Alveron me saludó con una cabezada; sus ojos fríos me examinaron atentamente.

– Kvothe, confiaba en que vendrías.

Hice una reverencia no excesivamente formal.

– Me complació mucho recibir su invitación, excelencia.

Alveron no me hizo ninguna indicación para que me sentara, de modo que permanecí de pie. Supuse que debía de estar poniendo a prueba mis modales.

– Espero que no te importe que nos veamos aquí fuera. ¿Has visto ya los jardines?

– Todavía no he tenido ocasión, excelencia. -Había estado atrapado en mis malditas habitaciones hasta que él me había mandado llamar.

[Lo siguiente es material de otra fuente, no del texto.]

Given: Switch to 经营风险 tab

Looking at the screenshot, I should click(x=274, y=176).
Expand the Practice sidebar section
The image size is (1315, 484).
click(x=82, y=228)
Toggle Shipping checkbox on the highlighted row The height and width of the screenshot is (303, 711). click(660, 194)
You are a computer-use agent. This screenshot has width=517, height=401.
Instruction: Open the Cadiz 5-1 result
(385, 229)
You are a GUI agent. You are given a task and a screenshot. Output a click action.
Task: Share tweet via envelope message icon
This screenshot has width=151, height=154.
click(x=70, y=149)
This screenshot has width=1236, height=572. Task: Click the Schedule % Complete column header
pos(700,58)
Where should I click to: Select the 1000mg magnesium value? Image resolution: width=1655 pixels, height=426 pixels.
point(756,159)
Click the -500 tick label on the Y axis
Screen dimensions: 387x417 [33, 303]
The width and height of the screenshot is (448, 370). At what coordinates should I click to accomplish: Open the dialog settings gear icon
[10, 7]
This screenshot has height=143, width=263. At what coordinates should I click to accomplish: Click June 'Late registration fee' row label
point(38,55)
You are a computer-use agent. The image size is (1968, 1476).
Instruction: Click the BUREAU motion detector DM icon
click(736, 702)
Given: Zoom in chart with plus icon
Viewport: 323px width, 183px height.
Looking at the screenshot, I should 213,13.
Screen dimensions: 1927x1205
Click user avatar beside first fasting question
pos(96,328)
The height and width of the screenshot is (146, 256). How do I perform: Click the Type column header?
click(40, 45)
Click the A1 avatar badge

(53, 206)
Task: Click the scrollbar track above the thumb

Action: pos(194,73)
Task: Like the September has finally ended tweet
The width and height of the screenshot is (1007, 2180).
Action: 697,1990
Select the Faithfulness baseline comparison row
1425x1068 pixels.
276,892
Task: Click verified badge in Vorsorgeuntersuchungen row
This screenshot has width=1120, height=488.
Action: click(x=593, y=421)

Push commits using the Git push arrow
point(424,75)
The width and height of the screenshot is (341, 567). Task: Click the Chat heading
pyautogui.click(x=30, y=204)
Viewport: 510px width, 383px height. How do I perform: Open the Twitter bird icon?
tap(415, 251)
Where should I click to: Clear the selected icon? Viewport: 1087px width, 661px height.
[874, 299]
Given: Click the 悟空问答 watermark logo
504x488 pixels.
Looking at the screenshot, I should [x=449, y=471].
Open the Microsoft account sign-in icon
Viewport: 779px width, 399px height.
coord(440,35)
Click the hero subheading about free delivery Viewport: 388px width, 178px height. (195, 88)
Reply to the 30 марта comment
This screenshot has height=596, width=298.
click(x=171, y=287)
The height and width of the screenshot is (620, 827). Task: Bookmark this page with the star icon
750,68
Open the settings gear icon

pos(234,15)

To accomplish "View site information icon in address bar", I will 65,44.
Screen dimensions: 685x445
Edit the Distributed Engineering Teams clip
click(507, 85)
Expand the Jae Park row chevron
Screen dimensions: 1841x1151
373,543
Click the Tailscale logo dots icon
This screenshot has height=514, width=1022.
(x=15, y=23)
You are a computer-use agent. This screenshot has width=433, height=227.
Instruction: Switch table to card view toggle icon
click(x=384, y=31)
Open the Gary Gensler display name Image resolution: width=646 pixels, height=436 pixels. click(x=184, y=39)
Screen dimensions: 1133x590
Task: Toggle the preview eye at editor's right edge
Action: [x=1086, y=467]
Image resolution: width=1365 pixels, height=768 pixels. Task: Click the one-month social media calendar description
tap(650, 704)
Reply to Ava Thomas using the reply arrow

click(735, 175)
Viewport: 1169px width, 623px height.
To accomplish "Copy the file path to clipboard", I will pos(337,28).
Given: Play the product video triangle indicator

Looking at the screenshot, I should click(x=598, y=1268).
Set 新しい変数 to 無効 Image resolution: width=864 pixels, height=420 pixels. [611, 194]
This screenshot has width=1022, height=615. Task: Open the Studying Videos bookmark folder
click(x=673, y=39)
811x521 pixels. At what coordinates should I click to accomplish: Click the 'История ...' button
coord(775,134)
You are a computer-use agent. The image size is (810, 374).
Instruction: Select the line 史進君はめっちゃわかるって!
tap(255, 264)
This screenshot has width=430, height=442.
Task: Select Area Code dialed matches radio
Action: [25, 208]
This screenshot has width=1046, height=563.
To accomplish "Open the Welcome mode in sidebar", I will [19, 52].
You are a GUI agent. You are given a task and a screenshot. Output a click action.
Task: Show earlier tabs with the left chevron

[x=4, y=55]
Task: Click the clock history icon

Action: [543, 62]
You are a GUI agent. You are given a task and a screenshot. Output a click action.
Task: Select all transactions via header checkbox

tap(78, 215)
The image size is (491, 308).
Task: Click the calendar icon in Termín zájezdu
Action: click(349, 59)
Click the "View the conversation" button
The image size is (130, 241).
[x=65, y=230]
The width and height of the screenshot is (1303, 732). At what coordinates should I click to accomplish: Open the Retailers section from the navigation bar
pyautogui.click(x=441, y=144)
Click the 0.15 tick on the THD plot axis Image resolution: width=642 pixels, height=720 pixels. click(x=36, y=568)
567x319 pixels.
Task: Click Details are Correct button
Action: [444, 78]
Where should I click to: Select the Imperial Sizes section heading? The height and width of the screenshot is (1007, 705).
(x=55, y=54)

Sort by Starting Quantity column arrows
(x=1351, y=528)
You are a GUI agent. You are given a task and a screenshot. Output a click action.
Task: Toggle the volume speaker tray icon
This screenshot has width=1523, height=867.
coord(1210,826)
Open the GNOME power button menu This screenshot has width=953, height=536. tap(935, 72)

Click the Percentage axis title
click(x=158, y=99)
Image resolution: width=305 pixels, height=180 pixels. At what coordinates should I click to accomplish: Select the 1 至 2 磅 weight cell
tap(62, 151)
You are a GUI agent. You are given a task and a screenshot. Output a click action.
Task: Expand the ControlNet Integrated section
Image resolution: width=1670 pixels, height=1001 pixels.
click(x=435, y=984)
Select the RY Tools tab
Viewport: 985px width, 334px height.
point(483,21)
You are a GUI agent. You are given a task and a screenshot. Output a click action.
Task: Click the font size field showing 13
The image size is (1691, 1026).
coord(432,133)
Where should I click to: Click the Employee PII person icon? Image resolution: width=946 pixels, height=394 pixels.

– Pues debes dejar que te los enseñe. -Cogió un bastón de madera lustrada que estaba apoyado contra el tronco del árbol-. Siempre he pensado que tomar el aire es bueno para las dolencias del cuerpo, aunque haya quienes discrepen.

Se inclinó hacia delante como si fuera a levantarse, pero una sombra de dolor pasó por su cara y el maer aspiró entre los dientes. «Enfermo -comprendí-. Viejo no, enfermo.»

Me puse a su lado en un santiamén y le ofrecí mi brazo.

– Permítame, excelencia.

El maer compuso una sonrisa rígida.

– Si fuera más joven, rechazaría tu ofrecimiento -dijo dando un suspiro-. Pero el orgullo es el lujo de los fuertes. -Puso una delgada mano sobre mi brazo y lo utilizó como punto de apoyo para ponerse en pie-. Yo debo optar por ser gentil.

– La gentileza es el lujo de los sabios -dije con soltura-. De modo que se puede afirmar que su sabiduría le aporta gentileza.

Alveron soltó una risita irónica y me dio unas palmaditas en el brazo.

– Supongo que eso hace que sea un poco más fácil soportarlo.

– ¿Quiere que le acerque el bastón, excelencia? -pregunté-. ¿O prefiere que caminemos juntos?

Volvió a soltar aquella risita.

– ¡Caminar juntos! Qué forma tan delicada de decirlo.

Cogió el bastón con la mano derecha mientras con la izquierda se sujetaba a mi brazo con una fuerza que me sorprendió.

– Divina pareja -murmuró-. No soporto que me vean tambaleándome como un viejo chocho. Pero prefiero apoyarme en el brazo de un joven que renquear por ahí yo solo; resulta menos mortificante. Es espantoso comprobar que te falla el cuerpo. Mientras eres joven nunca piensas en eso.

Empezamos a andar y dejamos de hablar para escuchar el sonido del agua que salpicaba en las fuentes y el de los pájaros que cantaban en los setos. De cuando en cuando el maer señalaba alguna estatua y me contaba cuál de sus antepasados la había encargado, fabricado o (eso lo dijo en voz más baja, con tono de disculpa) robado de tierras lejanas en tiempos de guerra.

Paseamos por los jardines durante una hora. El peso de Alveron en mi brazo fue aligerándose poco a poco, y al cabo de un rato ya no me utilizaba para apoyarse sino solo para mantener el equilibrio. Nos cruzamos con algunos nobles que saludaron al maer con reverencias o inclinaciones de cabeza. En cuanto nos alejábamos lo suficiente para que no pudieran oírnos, el maer mencionaba quiénes eran y qué posición detentaban en la corte, y me contaba algún que otro chisme divertido.